> [Task to carry out]
Give back, exactly and with nothing else, the lines running from the one that contains "The image size" to the end of the entries below; do not include pictures.
Record extracts: Begin
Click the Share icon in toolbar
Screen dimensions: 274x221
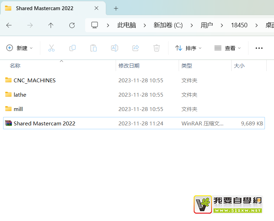point(136,48)
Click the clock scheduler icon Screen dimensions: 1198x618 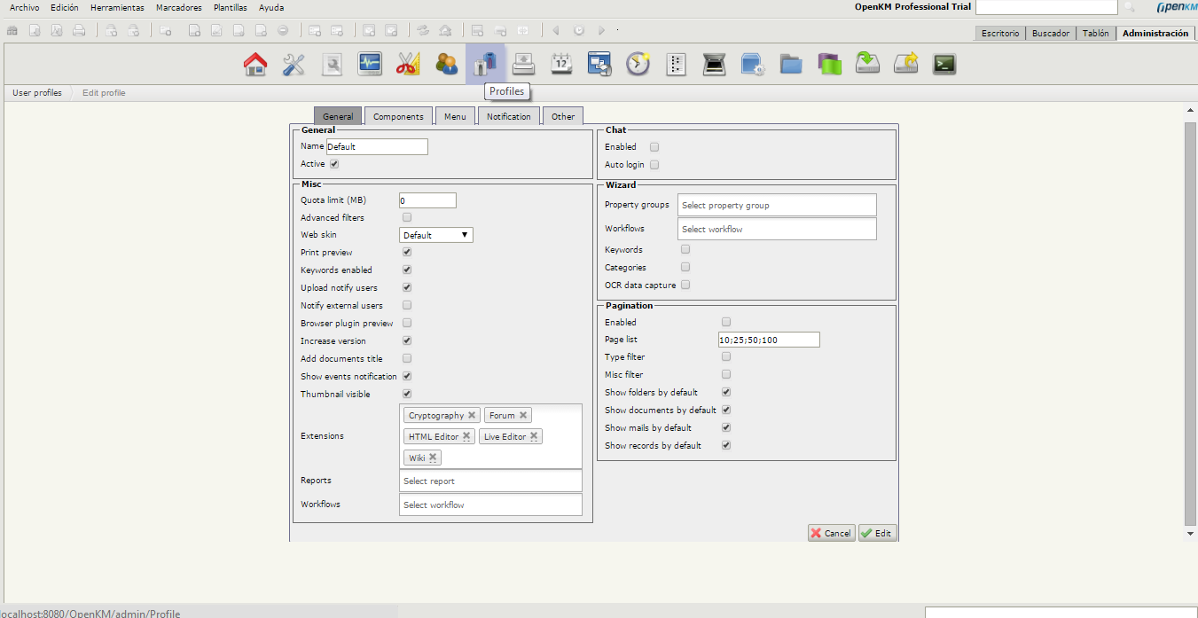tap(638, 64)
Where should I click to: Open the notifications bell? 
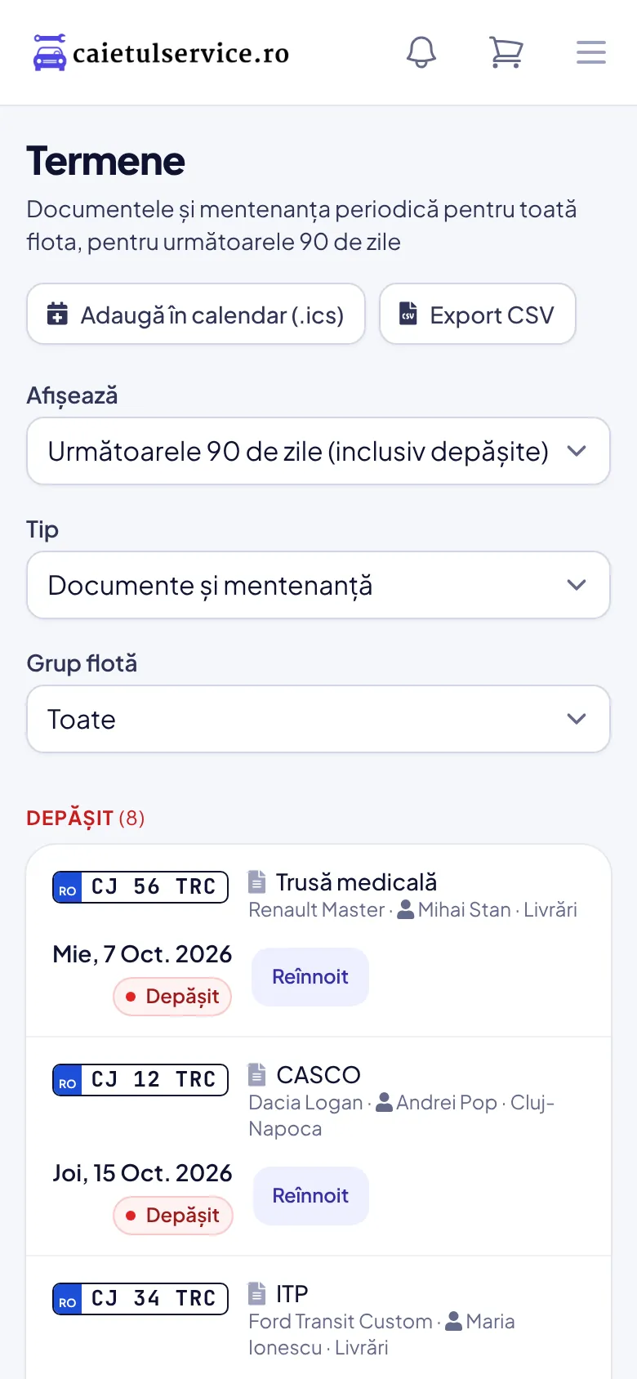click(x=421, y=52)
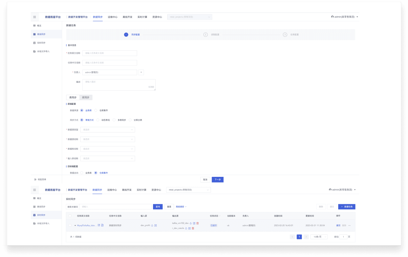The height and width of the screenshot is (257, 408).
Task: Click the 任务英文名称 input field
Action: 110,53
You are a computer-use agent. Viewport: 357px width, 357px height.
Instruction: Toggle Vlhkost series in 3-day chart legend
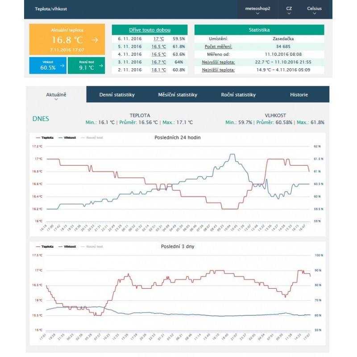tap(66, 246)
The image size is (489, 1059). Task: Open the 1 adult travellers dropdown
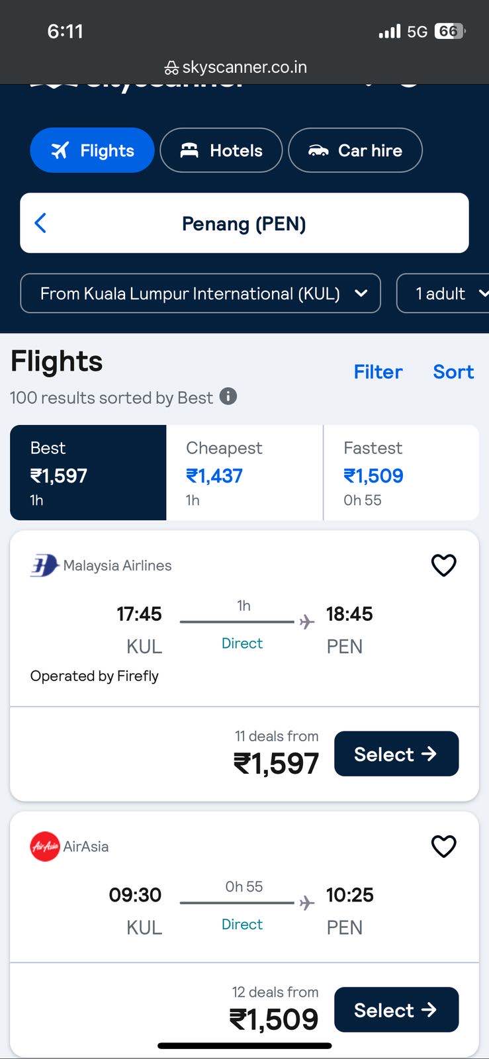443,293
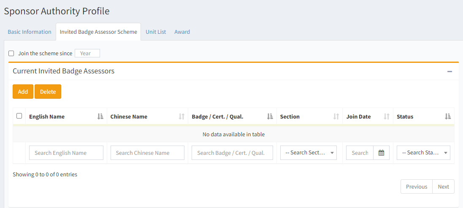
Record extracts: End
> [Answer box]
The image size is (489, 1059). Task: Open the 1 adult travellers dropdown
443,293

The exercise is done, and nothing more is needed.